- Born: 23 January 1937 Jiading County, Shanghai, China
- Died: 2 January 2024 (aged 86) Jinan, Shandong, China
- Education: Central Fuel Industry Ministry Cadre School
- Scientific career
- Fields: Petroleum and mining machinery
- Workplaces: Shengli Oil Field

Chinese name
- Simplified Chinese: 顾心怿
- Traditional Chinese: 顧心懌

Standard Mandarin
- Hanyu Pinyin: Gù Xīnyì

= Gu Xinyi =

Chinese engineer (1937–2024)

Gu Xinyi (顾心怿; 23 January 1937 – 2 January 2024) was a Chinese petroleum and mining machinery engineer, and an academician of the Chinese Academy of Engineering.

Gu was a member of the 9th and 10th National Committee of the Chinese People's Political Consultative Conference.

==Biography==
Gu was born in Jiading County (now Jiading District), Shanghai, on 23 January 1937. He attended the Shanghai Jingye Middle School. After graduating from the Petroleum Machinery Vocational School Class of Shanghai Zhonghua Vocational School in August 1953, he was accepted to the Central Fuel Industry Ministry Cadre School.

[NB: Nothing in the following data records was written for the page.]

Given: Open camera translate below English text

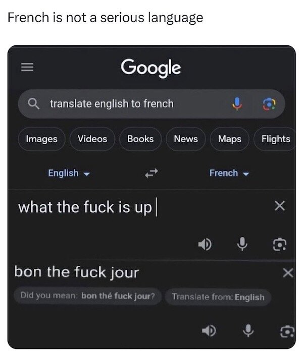Looking at the screenshot, I should (280, 244).
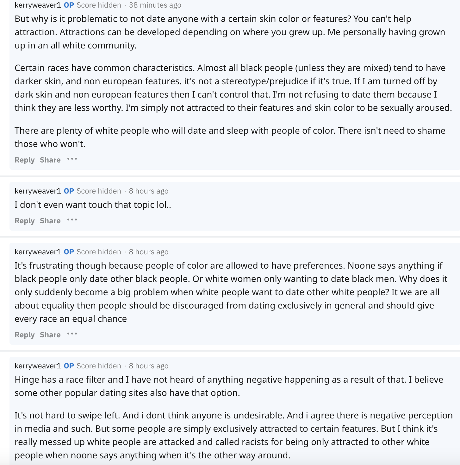Image resolution: width=460 pixels, height=465 pixels.
Task: Open kerryweaver1 profile on Hinge comment
Action: (38, 366)
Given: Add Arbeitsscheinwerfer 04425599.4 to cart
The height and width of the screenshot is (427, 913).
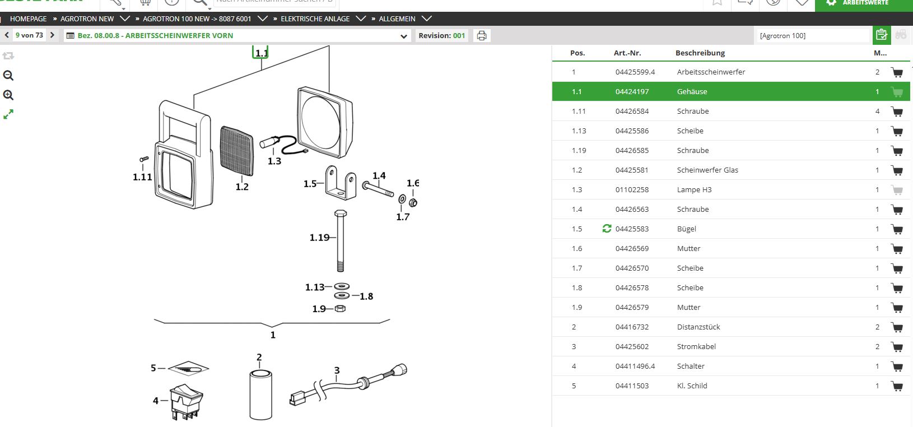Looking at the screenshot, I should (897, 72).
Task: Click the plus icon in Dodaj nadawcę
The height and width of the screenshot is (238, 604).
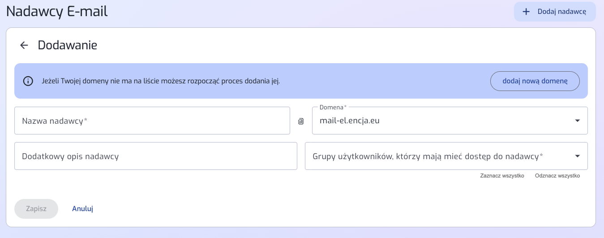Action: [x=526, y=12]
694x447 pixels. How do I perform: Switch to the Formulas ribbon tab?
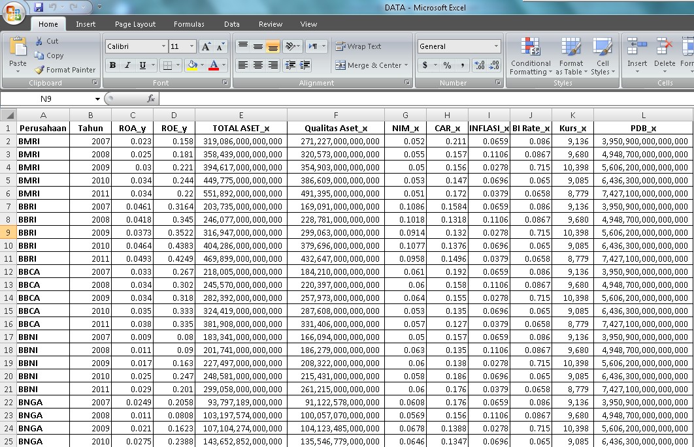click(188, 23)
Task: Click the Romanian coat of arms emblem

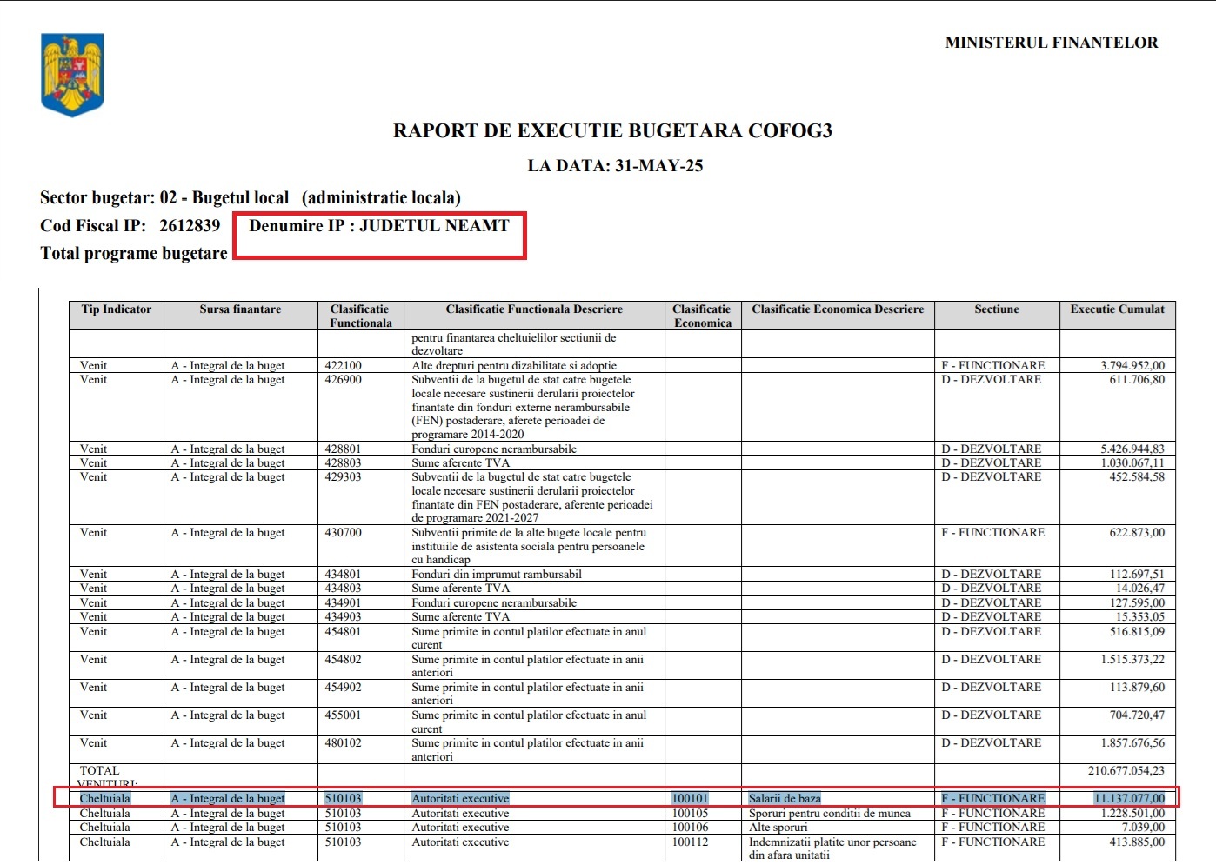Action: pos(72,75)
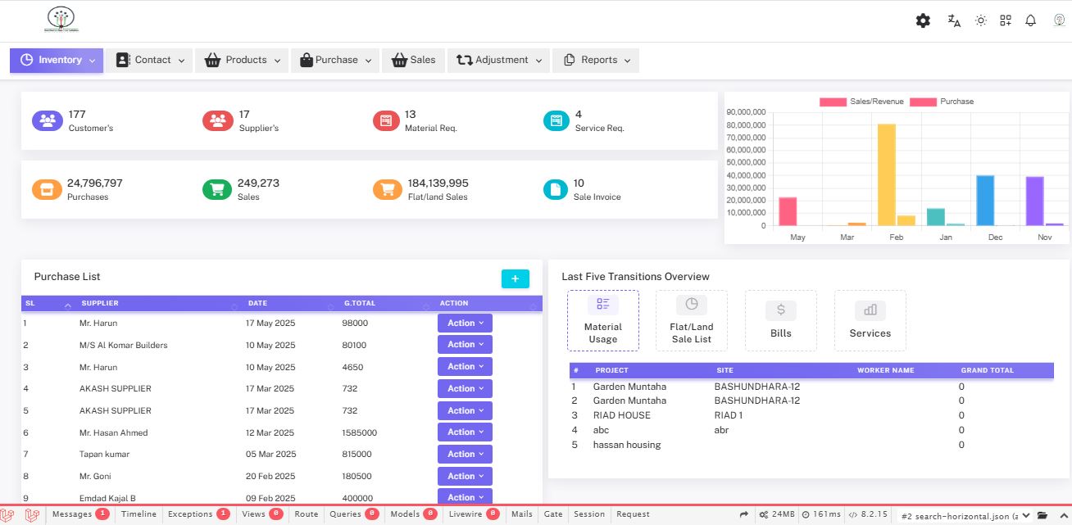Open the apps grid shortcut icon
Viewport: 1072px width, 525px height.
coord(1006,20)
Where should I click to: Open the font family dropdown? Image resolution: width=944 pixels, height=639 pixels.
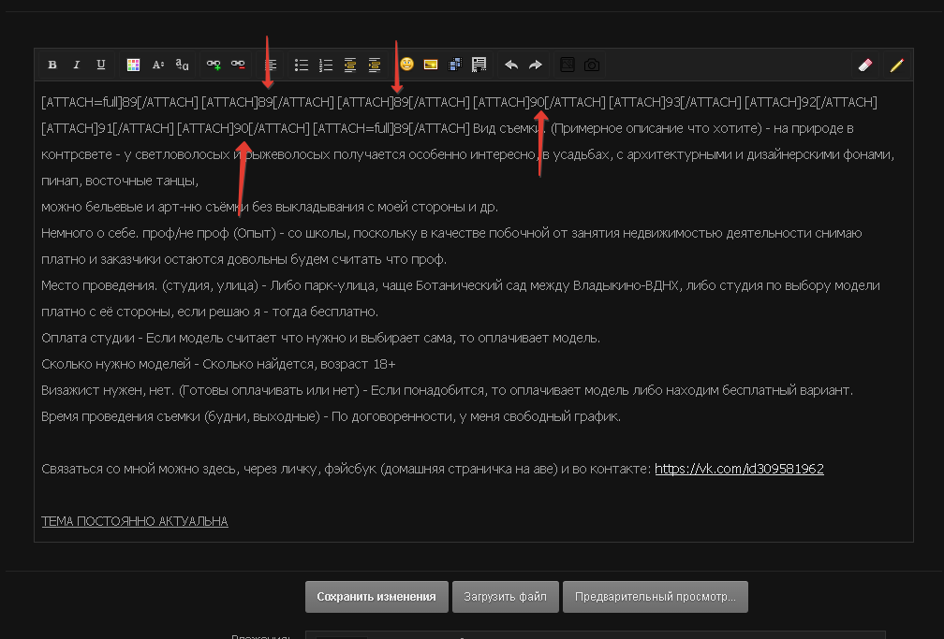click(x=183, y=65)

He joined the Chinese Communist Party in November 1955. After graduating in August 1956, he was despatched to the Expert Studio of Yumen Petroleum and Mining Bureau, where he was a translator for Soviet experts.

Starting in October 1956, he served in several posts in Shengli Oil Field, including leader of the Research and Development Team of the Oil Production Command Headquarters, mechanical technician of North China Petroleum Exploration Department, technical Leader of Dongying Trial Production Command Machine Factory, and captain of Shengli Oilfield Oil Production Research Team. In July 1982, he became a senior engineer at Shengli Oil Field, and was promoted to a professor level senior engineer at Shengli Oil Field in November 1989.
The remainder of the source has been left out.